All the wisdom of the ages can be distill into one suggestion: Be.
—Mother Star Stupendous Mermaid

Myla woke just after dawn. She got up and walked the wash alone. It was a damp and chilly morning. Dark clouds floated above the Rincons. A coyote walked across the wash. She stopped and looked at Myla. They stared at one another. Then the coyote continued on her way. Myla went back to the house and started breakfast. She sautéed onions and shitake mushrooms in olive oil.

As they sizzled she put on oatmeal. She sprinkled in a bit of cinnamon. Ernesto loved her oatmeal. She could not imagine why—probably had something to do with the almonds, cashews, bananas, and maple syrup he poured on it.
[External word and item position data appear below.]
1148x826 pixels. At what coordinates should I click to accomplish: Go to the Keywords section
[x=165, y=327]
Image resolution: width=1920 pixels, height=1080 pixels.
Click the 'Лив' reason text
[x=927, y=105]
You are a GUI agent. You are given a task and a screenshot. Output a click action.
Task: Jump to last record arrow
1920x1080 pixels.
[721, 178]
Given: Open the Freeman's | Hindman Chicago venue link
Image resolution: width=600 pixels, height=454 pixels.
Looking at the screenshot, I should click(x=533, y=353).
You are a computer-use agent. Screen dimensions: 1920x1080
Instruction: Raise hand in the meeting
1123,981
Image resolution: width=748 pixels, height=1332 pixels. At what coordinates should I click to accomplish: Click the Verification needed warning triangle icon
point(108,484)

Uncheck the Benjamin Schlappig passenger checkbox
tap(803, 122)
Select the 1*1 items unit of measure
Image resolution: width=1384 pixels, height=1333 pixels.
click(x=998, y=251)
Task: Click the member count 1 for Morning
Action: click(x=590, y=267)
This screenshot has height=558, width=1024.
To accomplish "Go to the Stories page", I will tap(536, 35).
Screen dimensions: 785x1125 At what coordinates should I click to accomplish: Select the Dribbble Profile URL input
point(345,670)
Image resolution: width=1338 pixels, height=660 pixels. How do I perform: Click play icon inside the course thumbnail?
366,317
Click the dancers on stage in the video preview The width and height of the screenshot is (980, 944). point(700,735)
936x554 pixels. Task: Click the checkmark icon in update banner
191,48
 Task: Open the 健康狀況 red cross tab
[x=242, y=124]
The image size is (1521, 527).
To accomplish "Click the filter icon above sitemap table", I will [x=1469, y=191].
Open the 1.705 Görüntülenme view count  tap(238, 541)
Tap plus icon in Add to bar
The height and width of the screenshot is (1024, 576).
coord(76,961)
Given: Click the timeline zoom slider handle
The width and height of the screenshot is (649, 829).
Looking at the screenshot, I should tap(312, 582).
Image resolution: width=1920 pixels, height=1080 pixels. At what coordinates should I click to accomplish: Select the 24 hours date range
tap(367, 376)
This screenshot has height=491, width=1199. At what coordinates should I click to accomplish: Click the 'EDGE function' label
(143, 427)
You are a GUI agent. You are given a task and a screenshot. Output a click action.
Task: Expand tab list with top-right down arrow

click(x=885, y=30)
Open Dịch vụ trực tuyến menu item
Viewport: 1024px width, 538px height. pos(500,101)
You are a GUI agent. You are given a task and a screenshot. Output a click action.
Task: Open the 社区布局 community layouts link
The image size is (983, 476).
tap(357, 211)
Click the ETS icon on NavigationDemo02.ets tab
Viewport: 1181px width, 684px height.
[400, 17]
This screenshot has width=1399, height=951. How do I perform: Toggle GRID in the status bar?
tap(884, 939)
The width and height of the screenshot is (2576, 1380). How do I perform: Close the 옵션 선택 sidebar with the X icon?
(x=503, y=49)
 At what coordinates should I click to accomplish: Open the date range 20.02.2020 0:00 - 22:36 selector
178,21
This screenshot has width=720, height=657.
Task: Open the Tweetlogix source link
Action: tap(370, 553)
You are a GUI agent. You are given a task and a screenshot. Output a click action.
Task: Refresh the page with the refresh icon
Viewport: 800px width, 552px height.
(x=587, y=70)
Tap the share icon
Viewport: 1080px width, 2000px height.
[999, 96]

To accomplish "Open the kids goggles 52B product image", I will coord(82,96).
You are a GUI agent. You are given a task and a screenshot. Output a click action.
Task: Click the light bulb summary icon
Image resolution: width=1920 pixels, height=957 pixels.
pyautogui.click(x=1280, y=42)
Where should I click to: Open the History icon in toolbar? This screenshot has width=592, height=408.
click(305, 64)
She cracked egg after egg into a bowl. Two eggs for each of them. She broke the yokes with a fork and whisked them. The metal tines hit the inside of the bowl as she stirred them faster and faster, turning gold into more gold. As she poured the eggs into the pan with the mushrooms and onions, she thought, “This is the last breakfast I’ll be making for the refugees at the Old Mermaid Sanctuary.” She liked to think that the migrants came to the sanctuary as refugees but left as pilgrims. It was such a difficult decision to leave one’s family and country—a desperate decision. How terrible then to be left in the desert to wander or die alone—or together with others as lost as you are.

Myla stared at the scrambled eggs as they began to set. She was glad she had dreamed of the Old Mermaids. It didn’t really matter if she had originally dreamed of the Old Mermaids because of the mermaid tile or because she had seen David painting the mermaid. It didn’t really matter if the Old Mermaids had been the voice of the Universe speaking to her. What mattered was that she had gone into the desert and helped people who needed it. In turn, they let her be a part of their families—their lives—for a time.

How could she ever have doubted the importance of that?